Unbounded Scales, Huge Jury Awards, & Futurism:
My reasoning for saying hundreds of years was that this very simple subproblem has taken us over 25 years. Say we’ll solve it in another ten. The amount of discovery and innovation needed to simulate a nematode seems maybe 1/100th as much as for a person. Naively this would say 100 (25+10). More people would probably work on this if we had initial successes and it looked practical, though. Maybe this gives us a 10x boost? Which still is (100/10) (25+10) or ~350 years.
Very wide error bars, though.
You must have been very surprised by the progress pattern of the Human Genome Project, then. It’s as if 90% of the real work was about developing the right methods rather than simply plugging along at the initial slow pace.
I’m not sure what you’re responding to. I wasn’t trying to say that the human brain was only 100x the size or complexity of a nematode’s brain-like-thing. It’s far larger and more complex than that. I was saying that even once we have a nematode simulated, we still have done only ~1% of the “real work” of developing the right methods.
I understand that this is your intuition, but I haven’t seen any good evidence for it.
The evidence I have that the methods developed for the nematode are dramatically insufficient to apply to people:
nematodes are transparent
they’re thin and so easy to get chemicals to all of them at once
their inputs and outputs are small enough to fully characterize
their neural structure doesn’t change at runtime
while they do learn, they don’t learn very much
It’s not strong evidence, I agree. I’d like to get a better estimate here.
This lecture on uploading C. elegans is very relevant.
(In short, biophysicists have known where the neurons are located for a long time, but they’ve only just recently developed the ability to analyze the way they affect one another, and so there’s fresh hope of “solving” the worm’s brain.
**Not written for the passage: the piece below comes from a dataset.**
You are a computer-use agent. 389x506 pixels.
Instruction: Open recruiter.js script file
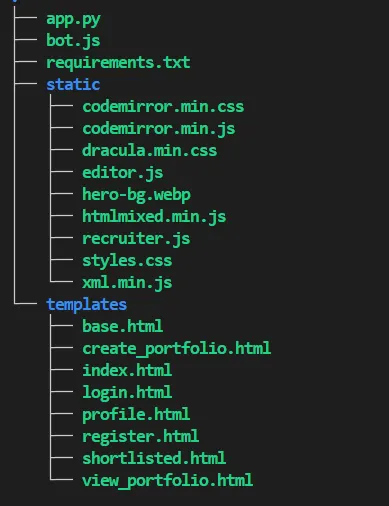click(136, 239)
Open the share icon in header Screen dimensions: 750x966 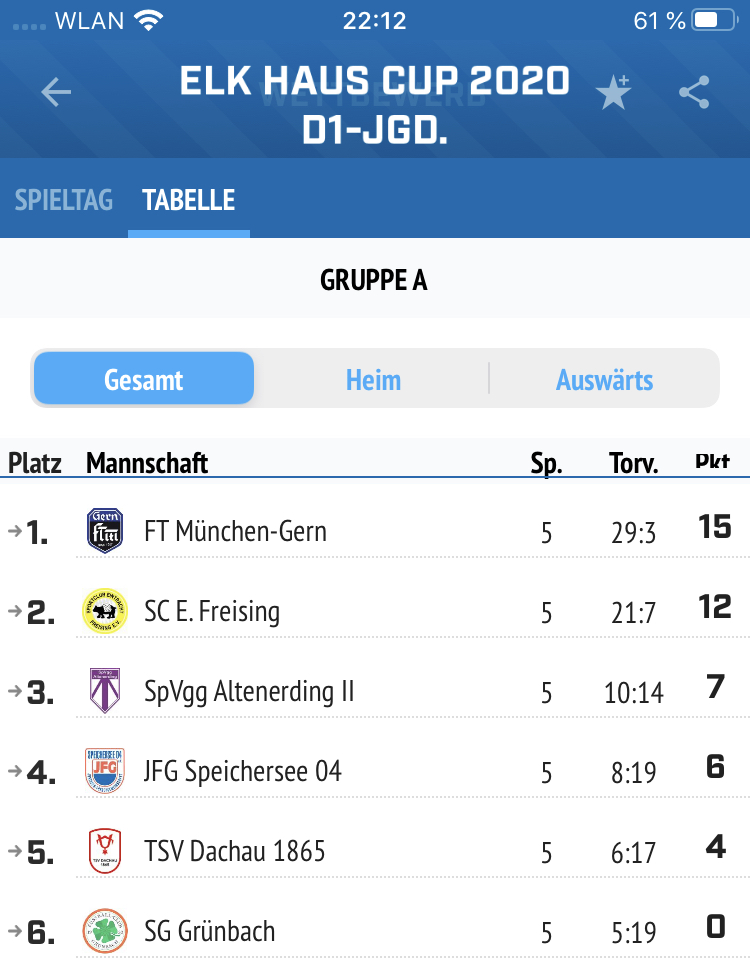click(x=695, y=92)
The new methods are also pretty awesome.)
My intuition is that most of the difficulty comes from the complexity of the individual cells- we don’t understand nearly all of the relevant things they do that affect neural firing. This is basically independent of how many neurons there are or how they’re wired, so I expect that correctly emulating a nematode brain would only happen when we’re quite close to emulating larger brains.
If the “complicated wiring” problem were the biggest hurdle, then you’d expect a long gap between emulating a nematode and emulating a human.